[Item coordinate data]
--------------------------------

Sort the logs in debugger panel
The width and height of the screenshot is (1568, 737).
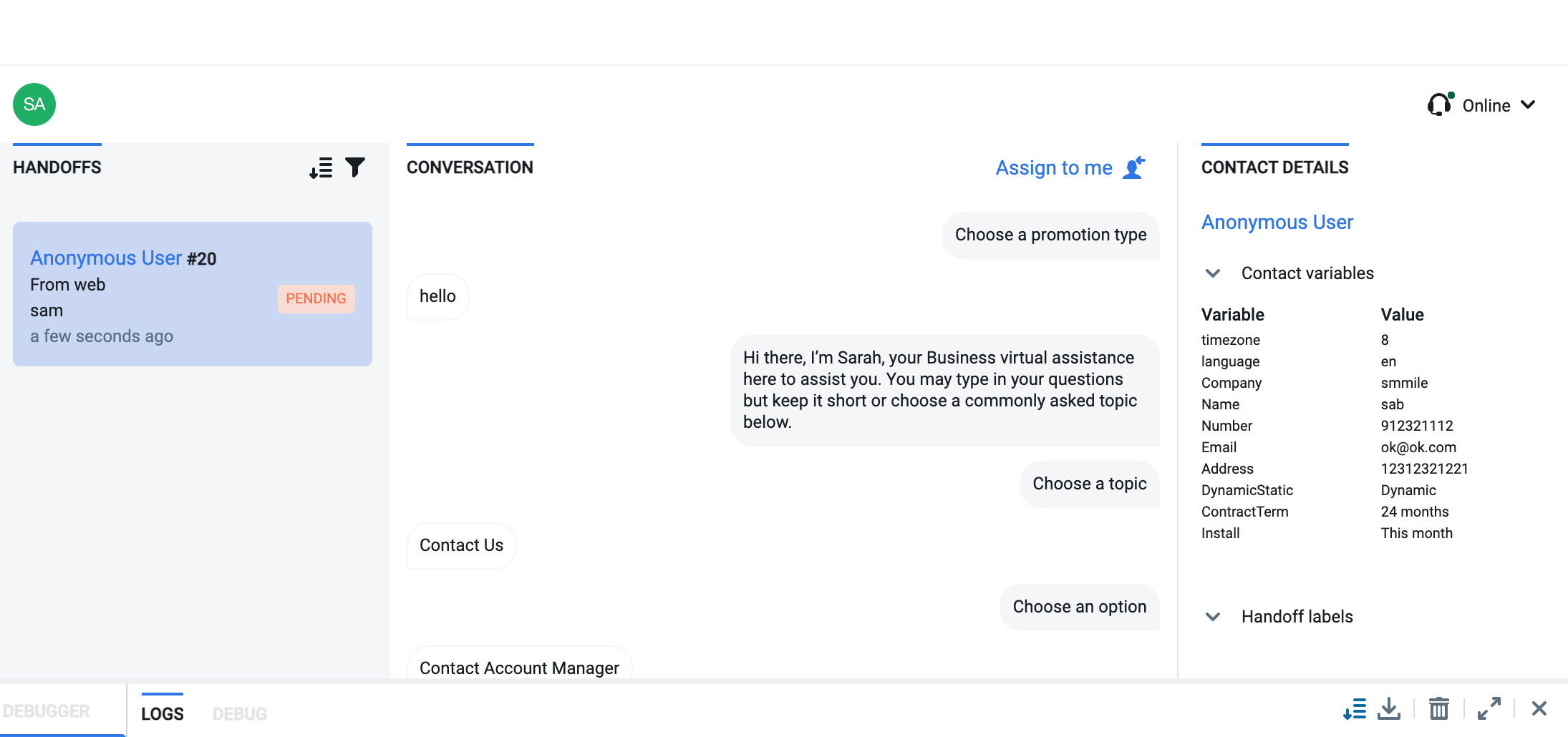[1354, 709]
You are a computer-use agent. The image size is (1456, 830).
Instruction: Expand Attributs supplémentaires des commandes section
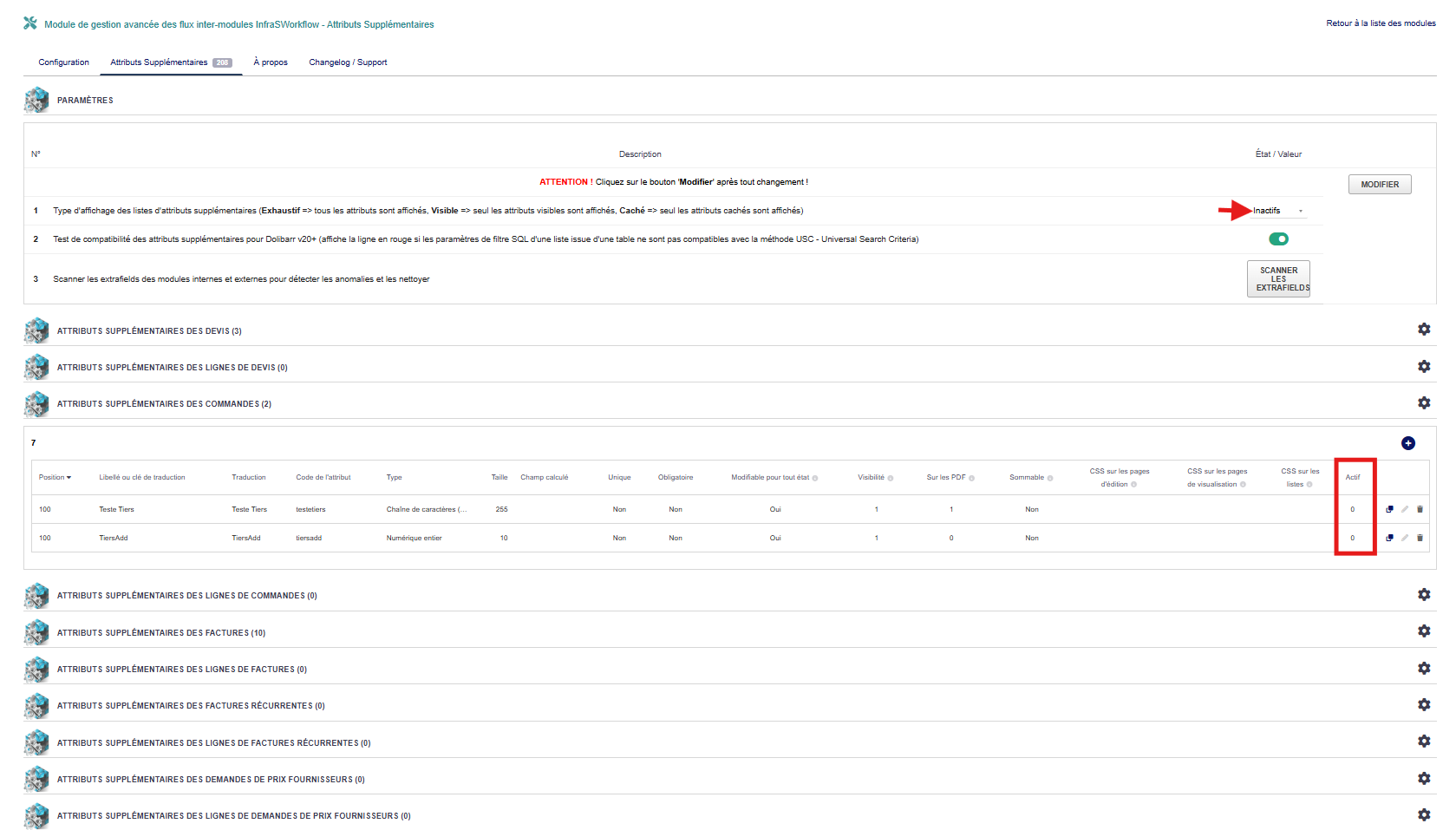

--------------------------------

# Exercise requirements:
Rewrite the listing above as a Markdown table with the columns "Row" and "Line", numbering each non-blank line of the listing and omitting blank lines. Leave the pictures out of the answer.

# Response for this exercise:
| Row | Line |
|---|---|
| 1 | Sort the logs in debugger panel |
| 2 | The width and height of the screenshot is (1568, 737). |
| 3 | [1354, 709] |
| 4 | You are a computer-use agent. The image size is (1456, 830). |
| 5 | Instruction: Expand Attributs supplémentaires des commandes section |